I didn’t want to be a mom. I mean, I was open to changing my mind but I wasn’t like so many of my childhood friends who knew in their bones they’d be a mama. I just didn’t have that unwavering compulsion. And the more I said that out loud the more resolute and defensive I became. Because, for some reason, many take a young woman’s choice to not procreate personally.

I met my husband when we were 12, we started dating at 19. By the time we married at 27, my grandma had been urging us to get knocked up for a good two years. One time someone asked when we’d get pregnant and I said, “Not sure. When was the last time you had sex?” I was so irritated with the small talk about my fecundity. How are you today? My, nice weather. You look ripe. Are you ovulating? When I did express my thoughts — that I was unsure, that I loved my career, that I wanted to travel, that I just didn’t know like other people know — the response was usually rife with zero curiosity or trust and lots of judgment.

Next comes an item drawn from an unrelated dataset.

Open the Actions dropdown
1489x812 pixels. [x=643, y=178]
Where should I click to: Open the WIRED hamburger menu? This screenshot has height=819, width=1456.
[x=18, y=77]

You know, “you’ll regret it!” or “what a pity!”

Then our grandparents died. My grandma, Andy’s grandpa, Andy’s grandma. Death softened me to imagining birth. Especially with the passing of my last grandparent. The last time I saw her she pulled her arthritic pinkie fingers across my scalp as she french braided my hair and when I asked her if she was afraid she looked into me and said she was dying a happy woman because of THIS.

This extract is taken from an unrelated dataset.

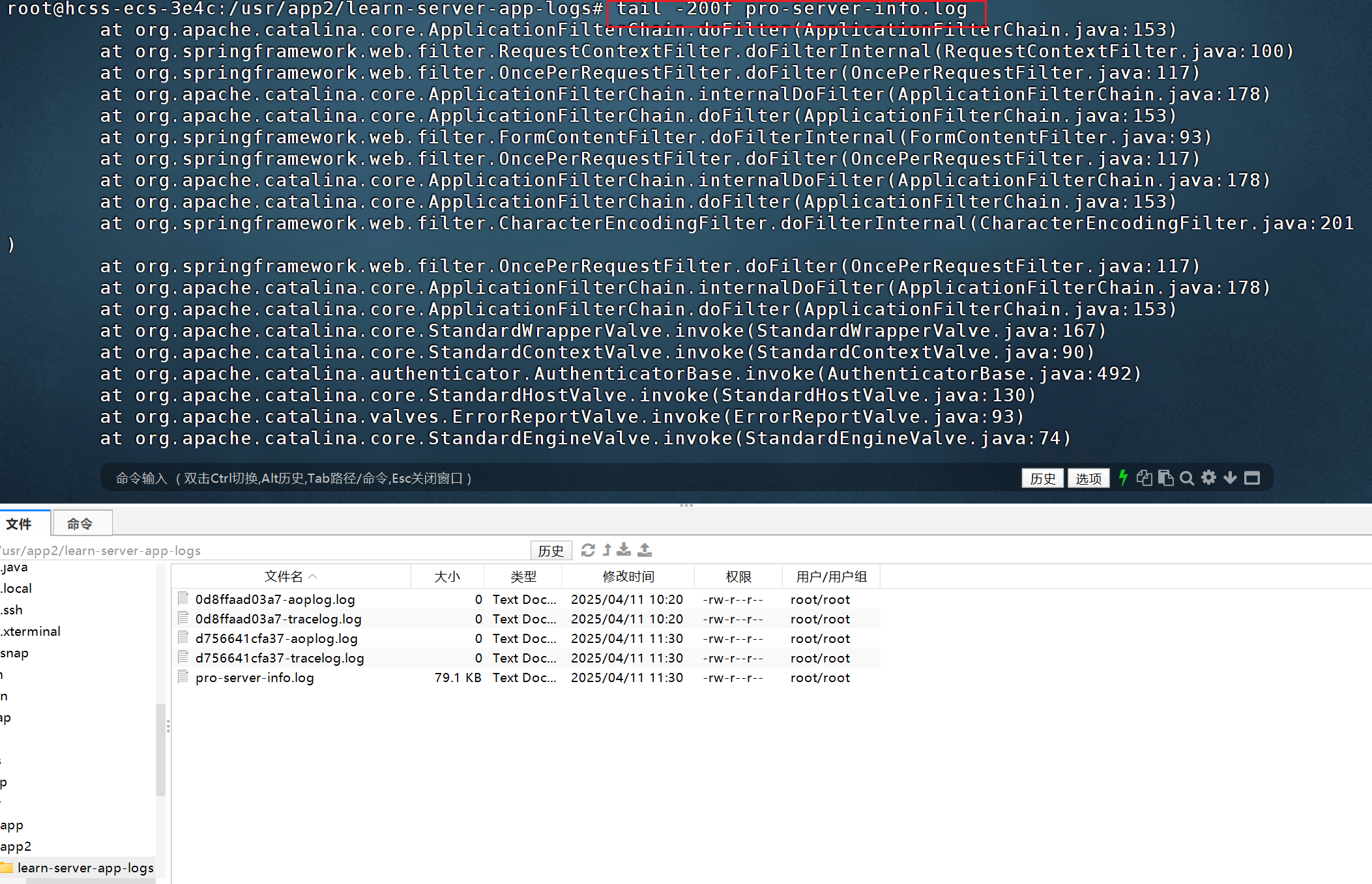Open terminal search magnifier icon
Image resolution: width=1372 pixels, height=884 pixels.
[x=1187, y=478]
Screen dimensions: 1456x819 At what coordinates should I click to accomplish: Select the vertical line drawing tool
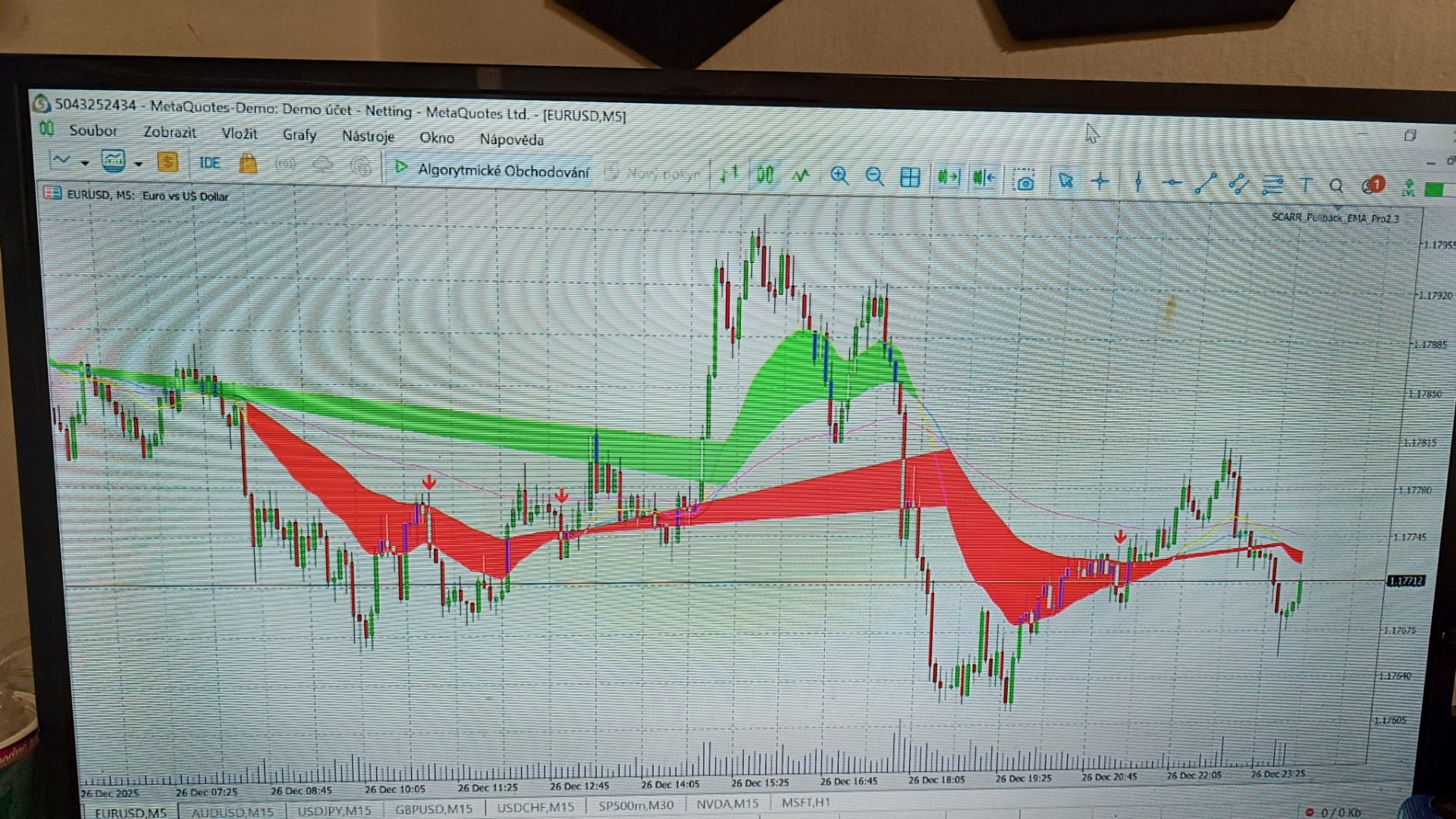click(1138, 182)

It was five years later that I was shocked to see those two lines show up on the pregnancy test. I took five tests. Impossible. We used birth control. I had just gotten into graduate school in Chicago. My world was spinning. I wanted this? I wanted THIS.

I have always known there are lots of ways to satisfied life, an authentic life, a rich life. Early in my pregnancy I made a vow to myself to not let motherhood define me, to not lose myself to motherhood. That line of thinking came from years of trying to make sense of the implications of parenthood on my life path. Years of wanting to say the right thing at the right time for others’ approval. Having it all! I gave up defending my choices, trying to convince others (because, yes, I also got raised-eyebrow earfuls from colleagues and friends about “not letting go of my dreams” when I deferred grad school and then never went). I gave up on that bullshit and I gave in to my very own raw, uncharted, heart-aching adventure. Turns out I am the one in charge of my dreams. And, for me, motherhood released my truest self.

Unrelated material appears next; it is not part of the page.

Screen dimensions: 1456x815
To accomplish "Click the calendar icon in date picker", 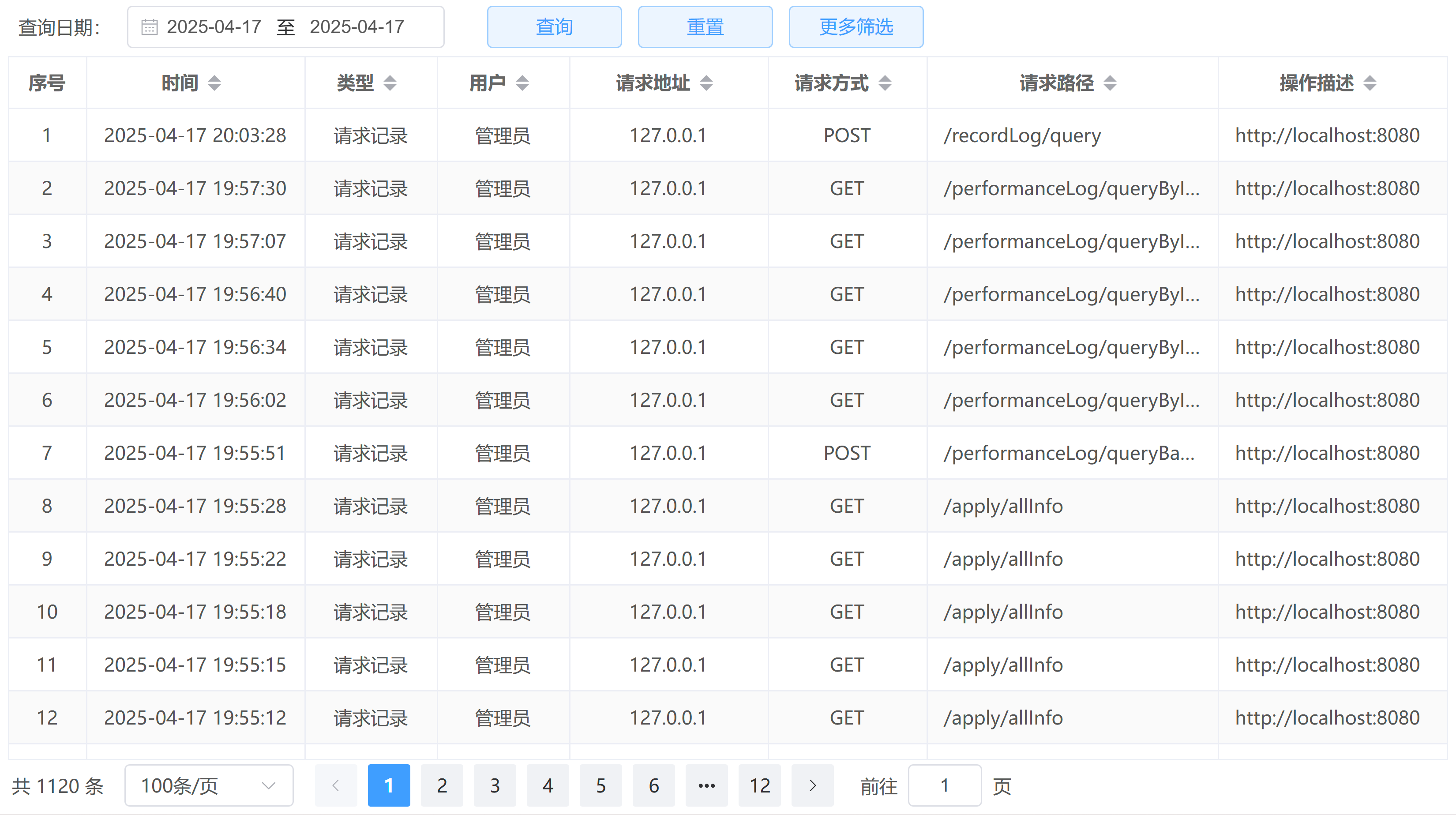I will coord(149,27).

As for not losing myself to motherhood? Truth is I’ve never been much good at resisting the glory of getting lost.

………………………………………………………………..

I’m off to Seattle tomorrow to be part of the Terrible, Thanks for Asking live show.  (Close by? Come!!) So an early Happy Mother’s Day to everyone who’s ever loved a mama and to all the different kinds of mamas loving babies and children and students and nieces and nephews and friends. To embracing all the heartache and love this weekend holds and making something beautiful with it.